There are more numbers “officially” from NVidia for more chips (kepler,maxwell g1, maxwell g2, pascal) and for many encoding parameters (quality vs. speed) - NVIDIA VIDEO CODEC SDK | NVIDIA Developer
I have seen all of those documents before we created this table, but i was unable to find which GTX (no Quadro) has 2xNVENC chipsets and also NVDEC/CUDA performance, so this could help somebody to know true power of those cards…
the gtx 1080 has 2x the threads for a total of 5200fps, do you know if streaming on obs (encoding h264 using nvenc) will be double the performance than gtx 1070 with 1x thread for 2600fps
How many NVENC engines does the new GTX 1070 Ti have?

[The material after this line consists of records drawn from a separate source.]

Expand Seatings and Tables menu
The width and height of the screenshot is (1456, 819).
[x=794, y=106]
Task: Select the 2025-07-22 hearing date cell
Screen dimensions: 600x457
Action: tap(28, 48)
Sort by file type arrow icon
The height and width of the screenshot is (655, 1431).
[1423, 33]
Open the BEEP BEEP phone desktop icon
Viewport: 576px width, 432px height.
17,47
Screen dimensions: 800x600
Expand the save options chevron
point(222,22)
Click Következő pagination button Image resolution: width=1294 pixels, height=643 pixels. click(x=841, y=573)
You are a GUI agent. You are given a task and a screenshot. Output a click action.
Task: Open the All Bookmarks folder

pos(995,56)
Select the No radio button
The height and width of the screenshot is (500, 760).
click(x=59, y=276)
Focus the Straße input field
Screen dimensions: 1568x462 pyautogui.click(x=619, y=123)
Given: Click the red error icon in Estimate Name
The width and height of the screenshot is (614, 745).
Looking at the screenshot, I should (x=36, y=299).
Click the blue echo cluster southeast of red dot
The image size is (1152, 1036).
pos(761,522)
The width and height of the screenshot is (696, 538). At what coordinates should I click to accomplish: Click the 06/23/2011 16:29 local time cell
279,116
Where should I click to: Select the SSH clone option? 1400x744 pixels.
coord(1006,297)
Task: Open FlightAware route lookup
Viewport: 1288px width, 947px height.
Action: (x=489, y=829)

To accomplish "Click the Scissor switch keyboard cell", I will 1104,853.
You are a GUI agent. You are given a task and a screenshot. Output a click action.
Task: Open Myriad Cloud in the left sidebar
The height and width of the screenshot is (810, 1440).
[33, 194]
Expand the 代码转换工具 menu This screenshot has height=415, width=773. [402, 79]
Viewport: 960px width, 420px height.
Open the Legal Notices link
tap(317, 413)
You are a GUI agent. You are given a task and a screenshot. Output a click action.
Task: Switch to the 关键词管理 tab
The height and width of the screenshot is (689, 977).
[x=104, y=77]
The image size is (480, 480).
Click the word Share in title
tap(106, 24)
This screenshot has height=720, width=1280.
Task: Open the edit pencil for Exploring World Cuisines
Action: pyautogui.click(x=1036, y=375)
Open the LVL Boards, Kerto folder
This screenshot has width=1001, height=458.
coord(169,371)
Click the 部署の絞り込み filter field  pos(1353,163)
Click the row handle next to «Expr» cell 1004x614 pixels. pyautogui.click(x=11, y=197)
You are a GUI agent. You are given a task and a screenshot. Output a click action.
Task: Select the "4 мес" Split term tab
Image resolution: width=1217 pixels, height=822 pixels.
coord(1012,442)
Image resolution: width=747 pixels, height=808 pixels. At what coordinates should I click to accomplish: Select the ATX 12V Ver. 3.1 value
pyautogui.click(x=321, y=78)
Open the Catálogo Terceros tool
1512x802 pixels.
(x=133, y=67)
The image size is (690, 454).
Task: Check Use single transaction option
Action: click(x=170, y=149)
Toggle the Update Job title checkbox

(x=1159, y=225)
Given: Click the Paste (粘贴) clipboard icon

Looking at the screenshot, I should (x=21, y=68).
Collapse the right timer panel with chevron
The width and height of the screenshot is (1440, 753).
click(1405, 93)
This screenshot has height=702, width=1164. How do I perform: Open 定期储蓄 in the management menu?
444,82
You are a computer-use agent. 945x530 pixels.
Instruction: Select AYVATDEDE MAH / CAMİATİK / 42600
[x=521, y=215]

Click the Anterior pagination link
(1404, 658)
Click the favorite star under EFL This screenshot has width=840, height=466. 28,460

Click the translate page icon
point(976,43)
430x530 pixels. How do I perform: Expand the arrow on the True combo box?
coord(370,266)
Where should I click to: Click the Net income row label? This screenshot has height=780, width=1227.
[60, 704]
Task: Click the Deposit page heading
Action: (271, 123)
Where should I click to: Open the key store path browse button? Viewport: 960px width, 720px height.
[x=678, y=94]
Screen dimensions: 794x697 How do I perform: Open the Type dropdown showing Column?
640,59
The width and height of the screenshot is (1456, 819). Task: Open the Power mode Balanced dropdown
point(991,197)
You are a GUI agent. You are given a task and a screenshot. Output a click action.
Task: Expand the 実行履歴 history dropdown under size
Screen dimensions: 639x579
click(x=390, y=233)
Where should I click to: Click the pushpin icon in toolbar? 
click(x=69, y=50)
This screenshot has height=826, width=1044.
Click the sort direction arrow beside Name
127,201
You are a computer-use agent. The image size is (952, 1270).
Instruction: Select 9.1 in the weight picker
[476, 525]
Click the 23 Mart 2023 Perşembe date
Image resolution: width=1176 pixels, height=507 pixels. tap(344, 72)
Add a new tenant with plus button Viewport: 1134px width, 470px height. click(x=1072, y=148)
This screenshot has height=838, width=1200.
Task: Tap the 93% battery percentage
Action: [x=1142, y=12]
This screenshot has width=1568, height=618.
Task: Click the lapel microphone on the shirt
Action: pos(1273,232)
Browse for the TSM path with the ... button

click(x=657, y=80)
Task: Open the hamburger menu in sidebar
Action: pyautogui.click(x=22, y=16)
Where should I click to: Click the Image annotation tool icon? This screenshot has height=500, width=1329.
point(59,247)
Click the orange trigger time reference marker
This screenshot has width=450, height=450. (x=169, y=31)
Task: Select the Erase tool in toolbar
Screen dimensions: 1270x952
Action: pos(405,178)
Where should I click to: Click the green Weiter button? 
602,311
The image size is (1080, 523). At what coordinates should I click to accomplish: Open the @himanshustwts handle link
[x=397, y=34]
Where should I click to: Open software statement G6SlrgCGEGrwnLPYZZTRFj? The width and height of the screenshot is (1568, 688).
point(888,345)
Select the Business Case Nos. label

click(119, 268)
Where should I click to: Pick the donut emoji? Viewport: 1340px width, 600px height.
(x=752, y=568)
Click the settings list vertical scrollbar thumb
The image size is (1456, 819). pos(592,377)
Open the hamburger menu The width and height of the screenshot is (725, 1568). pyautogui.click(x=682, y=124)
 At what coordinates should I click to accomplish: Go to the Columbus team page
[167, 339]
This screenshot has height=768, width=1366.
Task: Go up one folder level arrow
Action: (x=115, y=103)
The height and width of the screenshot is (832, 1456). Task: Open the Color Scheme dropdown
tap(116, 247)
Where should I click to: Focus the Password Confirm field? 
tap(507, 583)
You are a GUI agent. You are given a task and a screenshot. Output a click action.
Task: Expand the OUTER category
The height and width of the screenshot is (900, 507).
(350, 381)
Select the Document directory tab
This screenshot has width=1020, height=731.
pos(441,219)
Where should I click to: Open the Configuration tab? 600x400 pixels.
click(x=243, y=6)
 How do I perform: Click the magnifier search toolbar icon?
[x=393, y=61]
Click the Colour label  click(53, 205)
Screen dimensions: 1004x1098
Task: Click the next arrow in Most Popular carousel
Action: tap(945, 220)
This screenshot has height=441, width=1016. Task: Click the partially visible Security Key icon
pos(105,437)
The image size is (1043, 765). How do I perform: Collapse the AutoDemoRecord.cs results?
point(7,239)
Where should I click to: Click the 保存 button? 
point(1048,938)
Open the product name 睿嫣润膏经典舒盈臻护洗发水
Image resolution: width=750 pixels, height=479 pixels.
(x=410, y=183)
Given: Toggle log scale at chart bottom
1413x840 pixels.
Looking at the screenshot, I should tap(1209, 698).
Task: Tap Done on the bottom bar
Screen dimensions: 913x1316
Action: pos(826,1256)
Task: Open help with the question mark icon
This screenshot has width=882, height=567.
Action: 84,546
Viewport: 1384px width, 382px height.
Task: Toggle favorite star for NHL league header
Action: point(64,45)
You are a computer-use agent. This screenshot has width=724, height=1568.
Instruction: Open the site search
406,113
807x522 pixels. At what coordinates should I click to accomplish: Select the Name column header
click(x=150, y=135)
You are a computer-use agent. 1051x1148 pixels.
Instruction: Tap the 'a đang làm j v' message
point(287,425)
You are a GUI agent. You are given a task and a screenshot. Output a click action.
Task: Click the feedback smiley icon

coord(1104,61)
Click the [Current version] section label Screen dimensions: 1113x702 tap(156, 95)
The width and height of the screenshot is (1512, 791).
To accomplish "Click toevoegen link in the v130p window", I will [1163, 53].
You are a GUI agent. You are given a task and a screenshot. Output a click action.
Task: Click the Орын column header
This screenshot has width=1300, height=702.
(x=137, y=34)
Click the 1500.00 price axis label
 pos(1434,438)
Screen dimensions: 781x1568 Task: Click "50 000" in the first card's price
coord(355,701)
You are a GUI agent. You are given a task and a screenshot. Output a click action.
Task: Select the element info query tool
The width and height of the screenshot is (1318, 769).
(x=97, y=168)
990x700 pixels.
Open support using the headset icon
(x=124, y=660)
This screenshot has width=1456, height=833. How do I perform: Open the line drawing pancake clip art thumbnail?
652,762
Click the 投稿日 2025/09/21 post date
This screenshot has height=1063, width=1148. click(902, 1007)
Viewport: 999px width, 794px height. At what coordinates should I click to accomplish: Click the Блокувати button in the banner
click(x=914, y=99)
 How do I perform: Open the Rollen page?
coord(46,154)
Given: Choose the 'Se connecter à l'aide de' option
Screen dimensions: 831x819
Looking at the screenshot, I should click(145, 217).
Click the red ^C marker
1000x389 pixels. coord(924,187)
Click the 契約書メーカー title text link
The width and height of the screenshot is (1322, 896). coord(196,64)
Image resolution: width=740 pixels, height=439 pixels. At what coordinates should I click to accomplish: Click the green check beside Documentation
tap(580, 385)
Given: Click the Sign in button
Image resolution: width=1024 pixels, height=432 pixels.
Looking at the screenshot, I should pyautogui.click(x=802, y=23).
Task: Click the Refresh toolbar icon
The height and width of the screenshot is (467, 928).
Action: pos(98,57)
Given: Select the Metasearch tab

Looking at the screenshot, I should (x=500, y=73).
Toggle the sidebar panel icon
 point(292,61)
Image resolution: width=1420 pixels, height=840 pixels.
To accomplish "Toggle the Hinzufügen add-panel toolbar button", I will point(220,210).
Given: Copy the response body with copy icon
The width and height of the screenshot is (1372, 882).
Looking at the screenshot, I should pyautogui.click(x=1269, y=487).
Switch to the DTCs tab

Given that the GTX 1070Ti is a slightly cut down GTX 1080, I’m Keen to know whether it has 1 or 2 NVENC engines and whether both are enabled.
Further tried hw_decode.c sample given in ffmpeg/doc/examples folder.
This took about 3 times more time to decode same input.mp4 file compared to the time taken for ffmpeg command given above.
Next modified the hw_decode.c as follows:
ret = avcodec_receive_frame(avctx, frame);
if (ret == AVERROR(EAGAIN) || ret == AVERROR_EOF) {
av_frame_free(&frame);
av_frame_free(&sw_frame);
return 0;
} else if (ret < 0) {
fprintf(stderr, "Error while decoding\n");
goto fail;
}
#define QUICK_RELEASE
#ifdef QUICK_RELEASE
av_frame_free(&frame);
av_frame_free(&sw_frame);
return 0;
#endif
if (frame->format == hw_pix_fmt) {
/* retrieve data from GPU to CPU */
if ((ret = av_hwframe_transfer_data(sw_frame, frame, 0)) < 0) {
fprintf(stderr, "Error transferring the data to system memory\n");
goto fail;
}
tmp_frame = sw_frame;
Here the frame gets decoded and immediately released before transferring the decoded frame to host. After this the time taken by the program reduced by 3 times and matched with ffmpeg command.
So, the conclusion is that time to transfer data from GPU memory to motherboard memory is taking time. I feel that shared memory is the only way to overcome this. Any other suggestions ?